ASIE/PAKISTAN - La société civile demande au gouvernement de faire davantage pour protéger la liberté de religion

samedi, 30 avril 2022 droits fondamentaux   liberté religieuse   blasphème   violence   société civile  

Lahore (Agence Fides) - " L'état de la liberté religieuse au Pakistan est préoccupant : on assiste à des dizaines d'épisodes de violence collective, d'abus des lois sur le blasphème, de conversions forcées et de profanations de lieux de culte. La violence au nom de la religion est en hausse en raison du manque de capacité du gouvernement à mettre fin à la radicalisation et à l'extrémisme religieux, alors qu'elle aurait dû être la priorité du plan d'action national de lutte contre le terrorisme de 2014. C'est ce qu'affirme dans une note envoyée à l'Agence Fides Joseph Jansen, président de " Voice for Justice " (VFJ), une organisation pakistanaise engagée dans la défense des droits de l'homme et de la liberté religieuse. Aux côtés de "Voice for Justice", plusieurs associations de la société civile se sont exprimées après que la Commission américaine sur la liberté religieuse internationale (USCIRF), un organisme indépendant, ait noté, dans son dernier rapport de 2022, que le Pakistan "n'a pas pris de mesures efficaces pour lutter contre les violations de la liberté religieuse, notamment les violences collectives et les exécutions extrajudiciaires au nom de la religion".
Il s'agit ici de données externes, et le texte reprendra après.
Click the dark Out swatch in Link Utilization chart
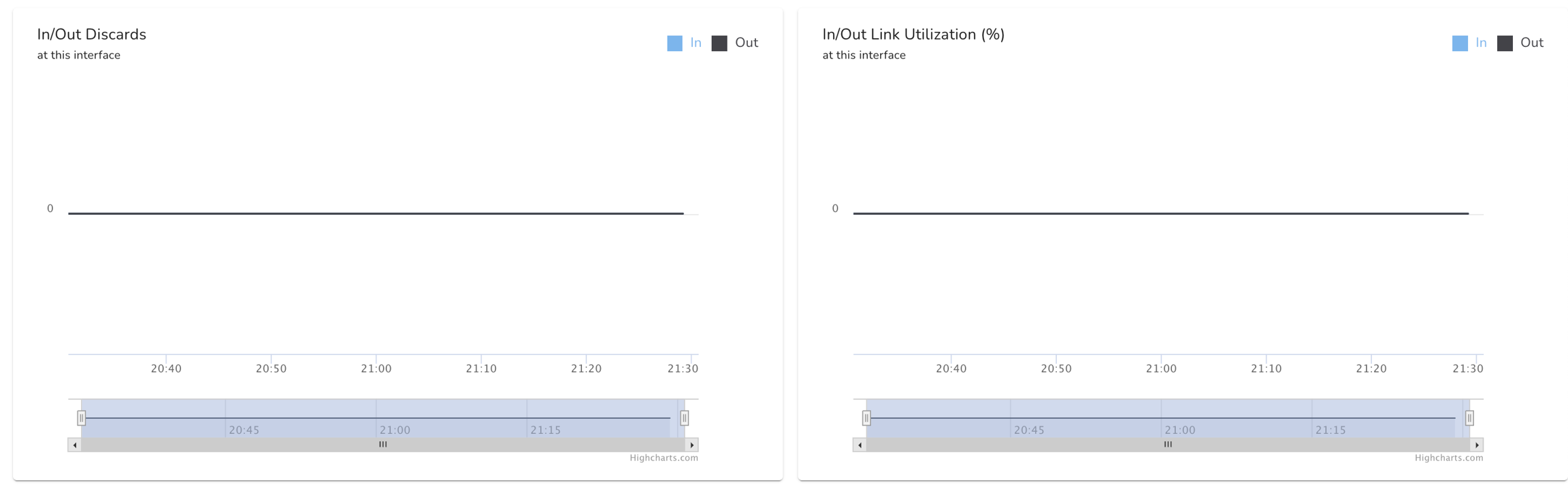Screen dimensions: 1568x491 point(1505,44)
Partageant ces préoccupations, la société civile exhorte le gouvernement à mettre en place des mesures pour prévenir les actes de discrimination et de violence à l'encontre des communautés religieuses et à adopter des réformes politiques pour promouvoir la tolérance et la diversité. Jansen déclare : "Nous avons constaté qu'une action rapide de la police dans les cas d'accusations de blasphème peut contribuer à prévenir la violence collective et à sauver des vies. Mais cela n'est possible que si la police remplit son devoir de maintenir l'ordre public et de protéger les accusés contre les exécutions extrajudiciaires".
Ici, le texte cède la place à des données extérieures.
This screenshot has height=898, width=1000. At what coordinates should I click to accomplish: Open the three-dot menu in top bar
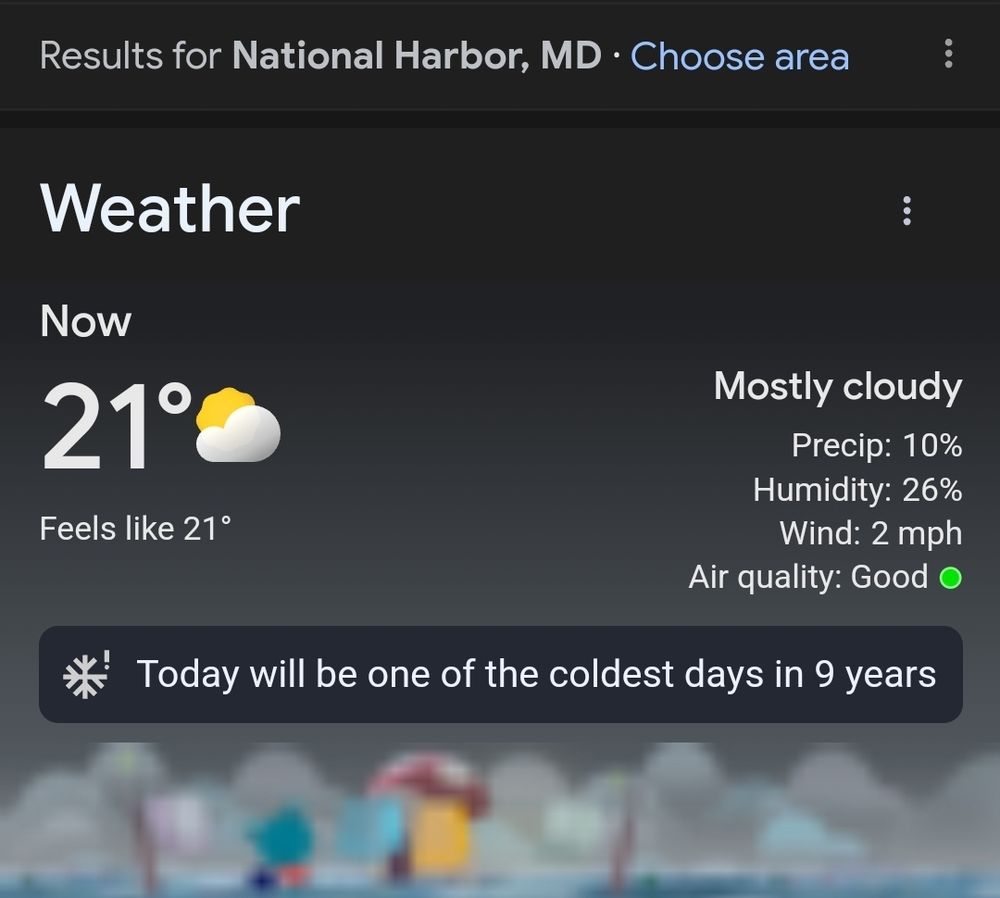948,57
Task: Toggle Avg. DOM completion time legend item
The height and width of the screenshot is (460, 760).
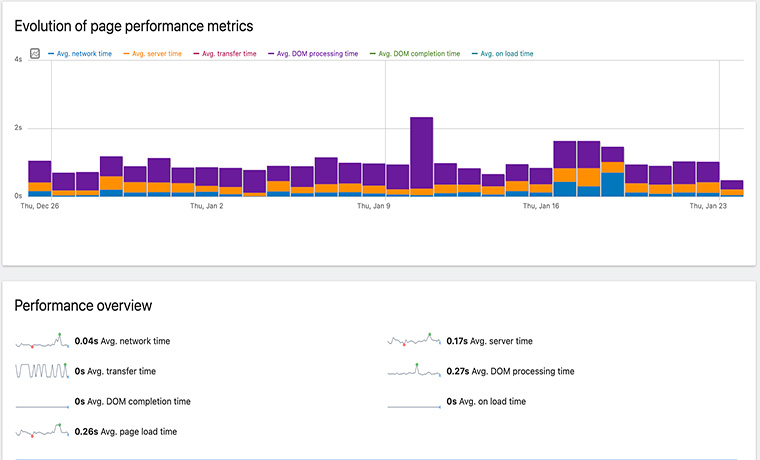Action: pyautogui.click(x=418, y=54)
Asif Bastian, un autre dirigeant engagé du VFJ, note qu'"il est déplorable que de simples allégations de blasphème soient devenues une justification pour tuer un blasphémateur sans aucune enquête, comme le prouvent plusieurs incidents : Le lynchage de Priyantha Kumara Diyawadana à Sialkot le 3 décembre 2021 ; le lynchage de Mushtaq Ahmed, une personne souffrant de problèmes de santé mentale à Khanewal le 11 février 2022 ; ou le meurtre d'une enseignante de séminaire, Safoora Bibi à Dera Ismail Khan le 29 mars 2022. Cette tendance à se faire justice soi-même, par la violence, doit être découragée afin de développer une société respectueuse de l'État de droit."
Carol Noreen, également membre de la VFJ, se félicite du verdict du tribunal antiterroriste dans l'affaire du lynchage de Priyantha Kumara, qui a condamné six auteurs à la peine capitale, neuf à la prison à vie et 73 à des peines de prison de deux à cinq ans. "La condamnation des 88 accusés dans cette affaire créera un précédent selon lequel personne n'est au-dessus de la loi et personne n'est autorisé à répandre la haine et à prendre la loi en main, en utilisant la religion comme un prétexte de bouclier", note-t-il.
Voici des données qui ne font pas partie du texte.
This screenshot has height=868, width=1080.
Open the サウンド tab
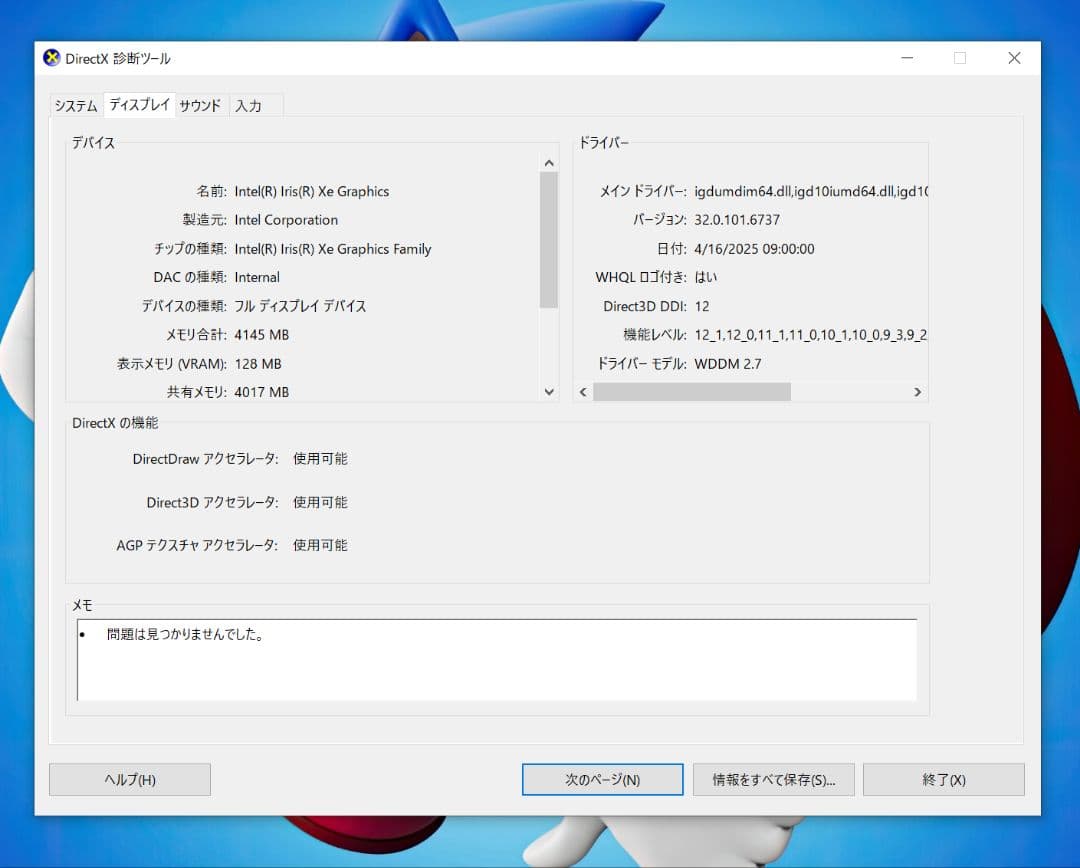[x=200, y=105]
Un autre aspect, note la VFJ, concerne les personnes accusées de blasphème même si elles ne sont pas en bonne santé mentale, comme en témoigne le cas du chrétien Stephen Masih, qui est derrière les barreaux depuis plus de trois ans alors que la Commission médicale du Pendjab, au sein de l'Institut de santé médicale, lui a reconnu un "trouble affectif bipolaire" et l'a décrit comme "mentalement inapte à passer en jugement" en raison de son handicap psychosocial et de son état de santé.
Le catholique Ashiknaz Khokhar, coordinateur de Voice for Justice, a conclu : "Le gouvernement doit prendre des mesures radicales pour mettre fin à l'utilisation abusive des lois sur le blasphème, protéger les victimes de la violence de masse et appliquer les dispositions existantes pour punir tous ceux qui se livrent à de fausses accusations et recourent à la violence".